In a recent episode of Tales from the Trenches, we highlighted 4 key differences between professional traders and retail traders.
One of these differences was that professional traders don't rely exclusively on charts. They use "outside information" like sentiment, seasonal or time-based influences, demand/supply dynamics, stop loss clusters and other pieces of information that represent an edge.
It's true that basic and robust technical analysis is valid (meaning mostly candle prints, key horizontal trendlines, momentum extremes and divergences) and levels the playing field between retail and institutional players. But to piece together a functional picture of the market you really need to factor in fundamentals, sentiment and positioning as well.

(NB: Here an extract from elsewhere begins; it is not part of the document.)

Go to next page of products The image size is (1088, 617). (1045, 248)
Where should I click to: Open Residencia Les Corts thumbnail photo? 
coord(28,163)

Today you will learn about Market Sentiment and how to include it in your trading.
What is Sentiment
Sentiment is defined as the overall feeling that market participants have about the future. Its sort of an emotional reaction that traders experience when they think about the markets, where the economy is headed, and how various trends in asset prices are evolving.
Your ability to read sentiment is heavily dependent upon knowing what is going on. You need to know what market participants are worried about. This is where the subject of news and data enters the picture.
Economic Data Releases
Data releases are your scheduled economic reports like GDP, PMIs, CPI, Employment, Retail Sales.
Know this: data in and of itself doesn't mean anything. To give you an example of what I'm talking about, lets use GDP. Why should a GDP print, which is backward looking, be market moving? After all, the purpose of financial markets is to discount the FUTURE value of asset prices. So a backward-looking piece of data shouldn't really move markets.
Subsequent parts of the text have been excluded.